Run Datalake using the Airflow SDK

StageMetadataQuery UsageData ProfilerData QualityLineageDBTSupported Versions
PROD--
LineageTable-levelColumn-level

In this section, we provide guides and references to use the Datalake connector.

Configure and schedule Datalake metadata and profiler workflows from the OpenMetadata UI:

To run the Ingestion via the UI you'll need to use the OpenMetadata Ingestion Container, which comes shipped with custom Airflow plugins to handle the workflow deployment.

Note

Datalake connector supports extracting metadata from file types JSON, CSV, TSV & Parquet.

S3 Permissions

To execute metadata extraction AWS account should have enough access to fetch required data. The Bucket Policy in AWS requires at least these permissions:

{
    "Version": "2012-10-17",
    "Statement": [
        {
            "Effect": "Allow",
            "Action": [
                "s3:GetObject",
                "s3:ListBucket"
            ],
            "Resource": [
                "arn:aws:s3:::<my bucket>",
                "arn:aws:s3:::<my bucket>/*"
            ]
        }
    ]
}

If running OpenMetadata version greater than 0.13, you will need to install the Datalake ingestion for GCS or S3:

S3 installation

pip3 install "openmetadata-ingestion[datalake-s3]"

GCS installation

pip3 install "openmetadata-ingestion[datalake-gcs]"

Azure installation

pip3 install "openmetadata-ingestion[datalake-azure]"

If version <0.13

You will be installing the requirements together for S3 and GCS

pip3 install "openmetadata-ingestion[datalake]"

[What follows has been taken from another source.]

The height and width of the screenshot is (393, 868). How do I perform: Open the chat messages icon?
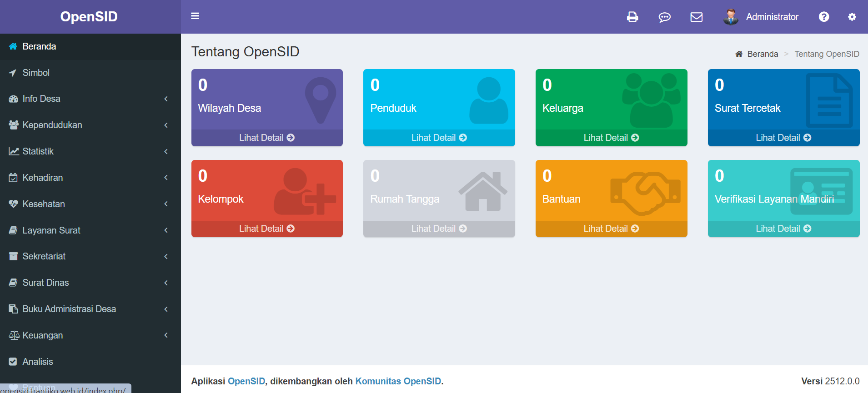[664, 17]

All connectors are defined as JSON Schemas. Here you can find the structure to create a connection to Datalake.

In order to create and run a Metadata Ingestion workflow, we will follow the steps to create a YAML configuration able to connect to the source, process the Entities if needed, and reach the OpenMetadata server.

The workflow is modeled around the following JSON Schema.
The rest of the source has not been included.